#### [TASK INSTRUCTIONS]
Copy the following lines word for word, with every character left as it is.

#### [RECORDS SUPPLIED]
○ ○ ○ ○

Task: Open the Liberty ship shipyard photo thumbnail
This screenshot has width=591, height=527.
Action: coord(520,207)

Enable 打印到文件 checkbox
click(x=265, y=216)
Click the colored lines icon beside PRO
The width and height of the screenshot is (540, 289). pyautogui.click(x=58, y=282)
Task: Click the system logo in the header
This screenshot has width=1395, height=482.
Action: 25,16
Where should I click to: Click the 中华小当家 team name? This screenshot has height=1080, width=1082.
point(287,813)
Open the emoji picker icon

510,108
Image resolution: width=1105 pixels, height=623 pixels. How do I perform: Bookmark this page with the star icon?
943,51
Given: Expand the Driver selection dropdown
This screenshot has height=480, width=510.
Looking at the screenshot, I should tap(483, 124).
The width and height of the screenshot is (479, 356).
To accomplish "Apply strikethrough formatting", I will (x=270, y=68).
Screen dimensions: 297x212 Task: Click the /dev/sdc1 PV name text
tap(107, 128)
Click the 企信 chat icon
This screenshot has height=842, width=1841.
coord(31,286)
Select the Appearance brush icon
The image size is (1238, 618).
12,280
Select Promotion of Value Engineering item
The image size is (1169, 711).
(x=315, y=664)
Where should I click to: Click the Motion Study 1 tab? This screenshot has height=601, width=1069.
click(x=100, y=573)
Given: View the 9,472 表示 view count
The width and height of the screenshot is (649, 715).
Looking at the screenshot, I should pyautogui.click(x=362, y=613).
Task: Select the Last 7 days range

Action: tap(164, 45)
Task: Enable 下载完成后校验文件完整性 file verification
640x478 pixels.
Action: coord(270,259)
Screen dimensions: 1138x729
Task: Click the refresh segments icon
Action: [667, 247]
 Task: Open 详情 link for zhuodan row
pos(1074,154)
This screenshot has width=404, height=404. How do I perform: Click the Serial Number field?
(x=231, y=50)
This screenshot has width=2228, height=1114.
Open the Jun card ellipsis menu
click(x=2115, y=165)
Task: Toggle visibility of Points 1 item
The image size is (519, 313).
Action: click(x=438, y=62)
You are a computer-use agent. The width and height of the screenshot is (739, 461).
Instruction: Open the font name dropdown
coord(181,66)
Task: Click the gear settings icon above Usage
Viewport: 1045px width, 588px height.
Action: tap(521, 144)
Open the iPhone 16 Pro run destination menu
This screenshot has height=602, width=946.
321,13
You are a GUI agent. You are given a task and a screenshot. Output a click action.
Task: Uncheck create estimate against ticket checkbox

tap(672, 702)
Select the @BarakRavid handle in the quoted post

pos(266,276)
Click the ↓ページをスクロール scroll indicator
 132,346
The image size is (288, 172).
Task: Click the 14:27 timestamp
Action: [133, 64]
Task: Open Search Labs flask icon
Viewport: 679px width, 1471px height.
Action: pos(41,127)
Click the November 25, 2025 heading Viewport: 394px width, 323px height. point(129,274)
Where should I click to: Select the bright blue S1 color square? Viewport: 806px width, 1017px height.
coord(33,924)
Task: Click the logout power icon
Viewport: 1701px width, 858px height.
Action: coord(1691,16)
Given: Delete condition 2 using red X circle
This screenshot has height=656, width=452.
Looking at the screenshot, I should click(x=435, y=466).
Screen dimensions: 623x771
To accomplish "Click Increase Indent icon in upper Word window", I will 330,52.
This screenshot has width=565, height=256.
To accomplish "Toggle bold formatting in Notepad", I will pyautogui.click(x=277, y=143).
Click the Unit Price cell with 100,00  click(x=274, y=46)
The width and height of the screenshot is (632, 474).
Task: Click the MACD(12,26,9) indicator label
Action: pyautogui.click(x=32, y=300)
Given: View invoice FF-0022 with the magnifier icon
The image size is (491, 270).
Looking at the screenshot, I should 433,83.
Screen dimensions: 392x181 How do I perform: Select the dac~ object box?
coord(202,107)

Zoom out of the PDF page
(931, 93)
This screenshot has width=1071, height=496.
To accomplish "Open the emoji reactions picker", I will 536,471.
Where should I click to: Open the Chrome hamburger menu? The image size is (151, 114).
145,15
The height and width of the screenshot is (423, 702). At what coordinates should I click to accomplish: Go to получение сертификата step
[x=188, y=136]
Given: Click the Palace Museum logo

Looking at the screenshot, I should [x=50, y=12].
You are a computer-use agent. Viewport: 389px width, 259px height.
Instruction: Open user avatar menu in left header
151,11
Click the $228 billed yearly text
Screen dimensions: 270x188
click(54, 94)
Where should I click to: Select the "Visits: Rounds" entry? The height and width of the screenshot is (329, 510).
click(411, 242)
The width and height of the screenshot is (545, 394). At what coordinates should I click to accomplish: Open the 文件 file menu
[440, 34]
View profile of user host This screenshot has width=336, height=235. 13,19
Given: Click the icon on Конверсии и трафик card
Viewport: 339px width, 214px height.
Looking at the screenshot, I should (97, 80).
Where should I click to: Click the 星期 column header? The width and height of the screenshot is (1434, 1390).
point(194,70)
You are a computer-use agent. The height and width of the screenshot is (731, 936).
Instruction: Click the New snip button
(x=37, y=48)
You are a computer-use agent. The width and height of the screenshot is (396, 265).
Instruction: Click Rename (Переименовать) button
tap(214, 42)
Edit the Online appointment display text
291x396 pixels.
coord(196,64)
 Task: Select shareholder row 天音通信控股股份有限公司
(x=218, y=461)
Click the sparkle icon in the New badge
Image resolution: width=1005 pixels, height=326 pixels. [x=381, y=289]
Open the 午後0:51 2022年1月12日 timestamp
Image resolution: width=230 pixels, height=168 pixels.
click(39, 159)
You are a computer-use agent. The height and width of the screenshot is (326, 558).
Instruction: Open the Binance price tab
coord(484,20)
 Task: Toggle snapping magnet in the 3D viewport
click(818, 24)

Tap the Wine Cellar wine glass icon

○ ○ ○ ○

#### [RESPONSE TO THE TASK]
Task: Open the Liberty ship shipyard photo thumbnail
This screenshot has width=591, height=527.
Action: coord(520,207)

Enable 打印到文件 checkbox
click(x=265, y=216)
Click the colored lines icon beside PRO
The width and height of the screenshot is (540, 289). pyautogui.click(x=58, y=282)
Task: Click the system logo in the header
This screenshot has width=1395, height=482.
Action: 25,16
Where should I click to: Click the 中华小当家 team name? This screenshot has height=1080, width=1082.
point(287,813)
Open the emoji picker icon

510,108
Image resolution: width=1105 pixels, height=623 pixels. How do I perform: Bookmark this page with the star icon?
943,51
Given: Expand the Driver selection dropdown
This screenshot has height=480, width=510.
Looking at the screenshot, I should tap(483, 124).
The width and height of the screenshot is (479, 356).
To accomplish "Apply strikethrough formatting", I will (x=270, y=68).
Screen dimensions: 297x212 Task: Click the /dev/sdc1 PV name text
tap(107, 128)
Click the 企信 chat icon
This screenshot has height=842, width=1841.
coord(31,286)
Select the Appearance brush icon
The image size is (1238, 618).
12,280
Select Promotion of Value Engineering item
The image size is (1169, 711).
(x=315, y=664)
Where should I click to: Click the Motion Study 1 tab? This screenshot has height=601, width=1069.
click(x=100, y=573)
Given: View the 9,472 表示 view count
The width and height of the screenshot is (649, 715).
Looking at the screenshot, I should pyautogui.click(x=362, y=613).
Task: Select the Last 7 days range

Action: tap(164, 45)
Task: Enable 下载完成后校验文件完整性 file verification
640x478 pixels.
Action: coord(270,259)
Screen dimensions: 1138x729
Task: Click the refresh segments icon
Action: [667, 247]
 Task: Open 详情 link for zhuodan row
pos(1074,154)
This screenshot has width=404, height=404. How do I perform: Click the Serial Number field?
(x=231, y=50)
This screenshot has width=2228, height=1114.
Open the Jun card ellipsis menu
click(x=2115, y=165)
Task: Toggle visibility of Points 1 item
The image size is (519, 313).
Action: click(x=438, y=62)
You are a computer-use agent. The width and height of the screenshot is (739, 461).
Instruction: Open the font name dropdown
coord(181,66)
Task: Click the gear settings icon above Usage
Viewport: 1045px width, 588px height.
Action: tap(521, 144)
Open the iPhone 16 Pro run destination menu
This screenshot has height=602, width=946.
321,13
You are a GUI agent. You are given a task and a screenshot. Output a click action.
Task: Uncheck create estimate against ticket checkbox

tap(672, 702)
Select the @BarakRavid handle in the quoted post

pos(266,276)
Click the ↓ページをスクロール scroll indicator
 132,346
The image size is (288, 172).
Task: Click the 14:27 timestamp
Action: [133, 64]
Task: Open Search Labs flask icon
Viewport: 679px width, 1471px height.
Action: pos(41,127)
Click the November 25, 2025 heading Viewport: 394px width, 323px height. point(129,274)
Where should I click to: Select the bright blue S1 color square? Viewport: 806px width, 1017px height.
coord(33,924)
Task: Click the logout power icon
Viewport: 1701px width, 858px height.
Action: coord(1691,16)
Given: Delete condition 2 using red X circle
This screenshot has height=656, width=452.
Looking at the screenshot, I should click(x=435, y=466).
Screen dimensions: 623x771
To accomplish "Click Increase Indent icon in upper Word window", I will 330,52.
This screenshot has width=565, height=256.
To accomplish "Toggle bold formatting in Notepad", I will pyautogui.click(x=277, y=143).
Click the Unit Price cell with 100,00  click(x=274, y=46)
The width and height of the screenshot is (632, 474).
Task: Click the MACD(12,26,9) indicator label
Action: pyautogui.click(x=32, y=300)
Given: View invoice FF-0022 with the magnifier icon
The image size is (491, 270).
Looking at the screenshot, I should 433,83.
Screen dimensions: 392x181 How do I perform: Select the dac~ object box?
coord(202,107)

Zoom out of the PDF page
(931, 93)
This screenshot has width=1071, height=496.
To accomplish "Open the emoji reactions picker", I will 536,471.
Where should I click to: Open the Chrome hamburger menu? The image size is (151, 114).
145,15
The height and width of the screenshot is (423, 702). At what coordinates should I click to accomplish: Go to получение сертификата step
[x=188, y=136]
Given: Click the Palace Museum logo

Looking at the screenshot, I should [x=50, y=12].
You are a computer-use agent. Viewport: 389px width, 259px height.
Instruction: Open user avatar menu in left header
151,11
Click the $228 billed yearly text
Screen dimensions: 270x188
click(54, 94)
Where should I click to: Select the "Visits: Rounds" entry? The height and width of the screenshot is (329, 510).
click(411, 242)
The width and height of the screenshot is (545, 394). At what coordinates should I click to accomplish: Open the 文件 file menu
[440, 34]
View profile of user host This screenshot has width=336, height=235. 13,19
Given: Click the icon on Конверсии и трафик card
Viewport: 339px width, 214px height.
Looking at the screenshot, I should (97, 80).
Where should I click to: Click the 星期 column header? The width and height of the screenshot is (1434, 1390).
point(194,70)
You are a computer-use agent. The height and width of the screenshot is (731, 936).
Instruction: Click the New snip button
(x=37, y=48)
You are a computer-use agent. The width and height of the screenshot is (396, 265).
Instruction: Click Rename (Переименовать) button
tap(214, 42)
Edit the Online appointment display text
291x396 pixels.
coord(196,64)
 Task: Select shareholder row 天音通信控股股份有限公司
(x=218, y=461)
Click the sparkle icon in the New badge
Image resolution: width=1005 pixels, height=326 pixels. [x=381, y=289]
Open the 午後0:51 2022年1月12日 timestamp
Image resolution: width=230 pixels, height=168 pixels.
click(39, 159)
You are a computer-use agent. The height and width of the screenshot is (326, 558).
Instruction: Open the Binance price tab
coord(484,20)
 Task: Toggle snapping magnet in the 3D viewport
click(818, 24)

Tap the Wine Cellar wine glass icon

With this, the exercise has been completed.